Per my answer to this question, yes there are levels of canonicity. These are set by the studio as well as there being broad agreement across the more (ahem) avid fan base.
1) The TV episodes (TOS, TNG, Voy, DS9, ENT) and the 12 films are the highest canon (as well as transcripts, deleted scenes, Animated Series and the various IDW (ongoing) Comics, where they don't conflict with what happened on screen)
2) Original scripts (which may or may not mirror what actually happened on the show)
3) Interviews with the writers and producers, cast and crew (AKA "Voice of God")
4) Canon reference books such as the "TNG Technical Manual", "DS9 Technical Manual", and "Voyager Technical manual". These were originally written as reference manuals for potential script writers.

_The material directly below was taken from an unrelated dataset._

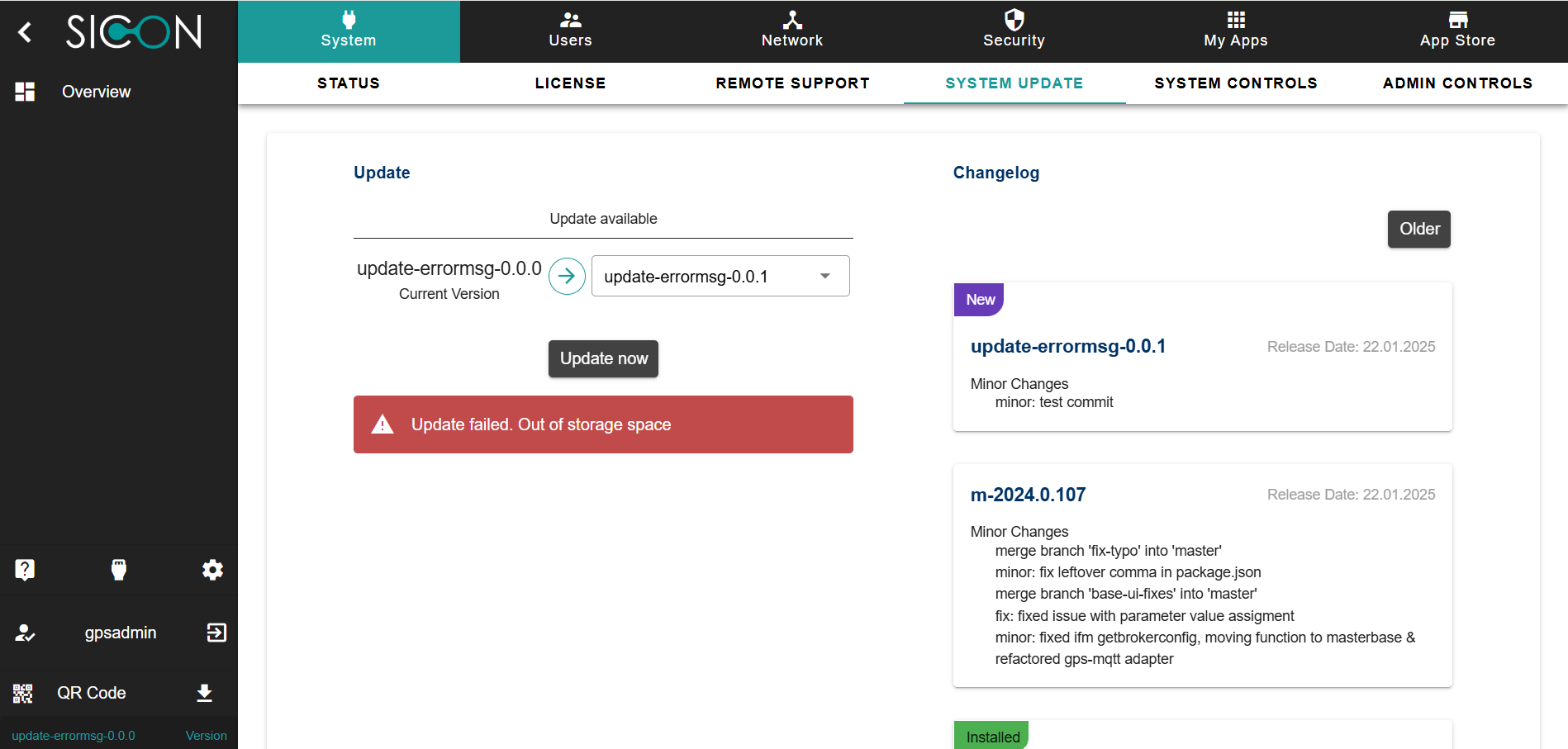Download QR Code using download icon

coord(205,693)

5) Non-canon reference books such as "Mr Scott's Guide To The Enterprise" and the "Starfleet Technical Manual". These were written by people closely associated with the show but may have been contradicted later. They're usually considered 'canon unless otherwise contradicted'.
6) Official novelisations of various episodes except where contradicted.

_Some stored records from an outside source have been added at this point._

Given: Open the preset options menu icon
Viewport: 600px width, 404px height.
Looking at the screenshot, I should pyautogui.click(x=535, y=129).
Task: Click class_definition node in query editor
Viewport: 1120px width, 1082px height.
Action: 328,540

7) Deleted scenes where they do conflict with established canon
8) Officially licensed properties such as the Star Trek Games, RPGs, Crossover-comics and Trek comics produced prior to 2012.
9) Expanded-Universe Star Trek books. Those written by those involved in the show (such as Bill Shatner, Jeri Taylor and Armin Shimerman) are generally considered more worthwhile than those written by people with no involvement in the show.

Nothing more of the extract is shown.